Chemical control of hydrodynamic instabilities

Chemical reactions can actively influence, suppress or trigger hydrodynamic instabilities when they change a physical property of the fluid (like its density, viscosity or surface tension). We investigate both experimentally and theoretically the various reaction-diffusion-convection dynamics induced by this interplay between chemical reactions and flows (chemo-hydrodynamics). The objective is to build up general theories of chemo-hydrodynamic pattern selection and devise strategies for chemical control of hydrodynamic instabilities.

Precipitation patterns in flow conditions

When the reactant of a precipitation reaction is injected into another one at a given flow rate in a confined geometry, a wealth of different precipitation patterns can be observed. Our objective is to analyze the effect of changes in the flow rate and concentrations on the properties of the various solid patterns obtained.

Influence of chemical reactions on CO2 sequestration

The dissolution of CO2 into saline aquifers can lead to a buoyantly unstable stratification of denser CO2-enriched brine on top of less dense pure brine, giving rise to fingers rich in CO2 sinking in the host phase. This convective dissolution is favorable to the sequestration of CO2 as it can significantly enhance the dissolution rate of CO2 into the brine, reducing mixing times from thousands to hundreds of years. Our objective is to analyze the influence of chemical reactions on this convective dissolution by combined experimental and theoretical approaches.

Buoyancy-driven instabilities in reactive systems

The interface between two miscible or partially miscible fluids can become unstable because of density differences like in the Rayleigh-Taylor instability developing when a denser fluid overlies a less dense one in the gravity field. Similarly, differential diffusion processes can trigger convective instabilities of miscible interfaces because of the presence of different solutes impacting the density that have different diffusion coefficients. We study by combined experiments and theoretical approaches, the properties of the related convective mixing in two-layer systems both with or without reactions.

Viscous fingering in non ideal and reactive systems

Viscous fingering is a hydrodynamic instability developing in porous media when a fluid of lower viscosity displaces another more viscous one. The interface between the two fluids then deforms into fingers growing in time. Such a fingering instability is detrimental to fluid displacements in oil recovery techniques, contaminant transport in aquifers, in packed bed reactors, and in chromatographic separation techniques. Our goal is to investigate theoretically the influence of viscous fingering on the spreading of viscous samples in the presence of non ideal mixing or chemical reactions.

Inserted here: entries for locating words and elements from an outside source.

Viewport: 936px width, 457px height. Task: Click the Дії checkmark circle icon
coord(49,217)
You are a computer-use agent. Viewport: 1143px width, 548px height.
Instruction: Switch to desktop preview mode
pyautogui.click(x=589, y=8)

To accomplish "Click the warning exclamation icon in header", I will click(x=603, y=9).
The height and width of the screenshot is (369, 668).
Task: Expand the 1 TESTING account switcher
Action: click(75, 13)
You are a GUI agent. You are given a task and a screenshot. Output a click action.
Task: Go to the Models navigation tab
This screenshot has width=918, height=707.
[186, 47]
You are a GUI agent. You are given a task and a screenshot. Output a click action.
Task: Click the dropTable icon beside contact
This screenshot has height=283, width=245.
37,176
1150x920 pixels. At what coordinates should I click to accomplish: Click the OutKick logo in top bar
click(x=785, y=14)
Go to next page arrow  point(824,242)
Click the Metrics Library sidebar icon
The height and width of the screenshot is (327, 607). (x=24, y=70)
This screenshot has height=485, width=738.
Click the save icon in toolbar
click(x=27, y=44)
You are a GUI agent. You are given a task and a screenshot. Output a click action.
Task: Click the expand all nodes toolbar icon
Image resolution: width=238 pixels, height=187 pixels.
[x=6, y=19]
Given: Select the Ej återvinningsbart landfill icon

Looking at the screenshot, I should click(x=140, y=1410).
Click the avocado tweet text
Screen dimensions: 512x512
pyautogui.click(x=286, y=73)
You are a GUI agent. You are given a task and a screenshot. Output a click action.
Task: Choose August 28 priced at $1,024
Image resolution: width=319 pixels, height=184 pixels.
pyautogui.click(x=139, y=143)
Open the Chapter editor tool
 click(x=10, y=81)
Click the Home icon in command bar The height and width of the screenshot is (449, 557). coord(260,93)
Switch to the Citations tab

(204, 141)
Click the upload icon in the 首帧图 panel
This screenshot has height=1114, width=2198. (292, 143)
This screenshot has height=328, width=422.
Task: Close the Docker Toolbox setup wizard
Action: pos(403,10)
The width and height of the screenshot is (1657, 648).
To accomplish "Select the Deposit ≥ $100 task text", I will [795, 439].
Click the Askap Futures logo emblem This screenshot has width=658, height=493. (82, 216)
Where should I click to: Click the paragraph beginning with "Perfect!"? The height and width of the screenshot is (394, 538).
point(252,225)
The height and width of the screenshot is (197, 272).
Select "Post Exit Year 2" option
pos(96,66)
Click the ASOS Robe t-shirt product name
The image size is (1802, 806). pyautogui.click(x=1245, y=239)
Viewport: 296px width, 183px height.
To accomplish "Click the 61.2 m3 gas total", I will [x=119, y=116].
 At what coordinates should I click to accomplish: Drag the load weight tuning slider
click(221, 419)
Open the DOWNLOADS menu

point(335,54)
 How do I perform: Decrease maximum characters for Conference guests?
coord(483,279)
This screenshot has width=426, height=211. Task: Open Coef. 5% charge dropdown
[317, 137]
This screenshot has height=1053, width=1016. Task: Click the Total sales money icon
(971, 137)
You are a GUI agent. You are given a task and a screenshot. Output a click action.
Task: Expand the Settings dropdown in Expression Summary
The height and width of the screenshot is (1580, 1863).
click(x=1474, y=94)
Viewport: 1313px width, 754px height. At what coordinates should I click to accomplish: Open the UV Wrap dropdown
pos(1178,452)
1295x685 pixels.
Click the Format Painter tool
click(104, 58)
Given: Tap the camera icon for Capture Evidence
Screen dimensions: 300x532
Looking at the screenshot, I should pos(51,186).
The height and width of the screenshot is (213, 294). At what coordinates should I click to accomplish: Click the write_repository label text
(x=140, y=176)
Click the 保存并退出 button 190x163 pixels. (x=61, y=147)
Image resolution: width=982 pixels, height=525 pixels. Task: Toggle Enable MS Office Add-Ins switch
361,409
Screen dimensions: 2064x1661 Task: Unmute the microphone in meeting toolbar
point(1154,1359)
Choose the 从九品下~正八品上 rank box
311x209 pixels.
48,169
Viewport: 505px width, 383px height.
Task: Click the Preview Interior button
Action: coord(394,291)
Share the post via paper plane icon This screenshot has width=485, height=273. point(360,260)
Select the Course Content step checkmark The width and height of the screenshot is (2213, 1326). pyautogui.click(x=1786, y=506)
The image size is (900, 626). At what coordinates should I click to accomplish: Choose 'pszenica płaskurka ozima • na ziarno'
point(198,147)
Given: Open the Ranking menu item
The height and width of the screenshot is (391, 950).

Convective processes during sea ice growth

As sea ice grows from sea water, the salt dissolved in the liquid phase is rejected from the solid phase. There is current interest to understand the transport processes at the origin of this expulsion of brine out of the sea ice due to their impact on global climate processes. Highly saline brine sinking from sea ice is indeed a driver of global thermohaline circulation whilst convective movements of brine within the ice also influence the movement of gases and nutrients, which affect the Arctic ecosystem. Our objective is to analyze and quantify these convective movements within and below the ice by combined experimental and numerical techniques.

Pattern formation in reaction-diffusion systems

Physico-chemical systems driven far from equilibrium by mass or energy fluxes may develop space or time symmetry breaking bifurcations that lead to time dependent oscillations or space periodic dissipative structures. We investigate theoretically the conditions of appearance of such symmetry breaking instabilities as well as the resulting nonlinear spatio-temporal dynamics. Our results encompass pattern selection theories of 2D and 3D Turing patterns and an analysis of the dynamics resulting from the coupling between Turing and Hopf instabilities. Our current interest lies in the analysis of spatio-temporal dynamics around reaction-diffusion fronts in presence of reactant concentration gradients or radial injection.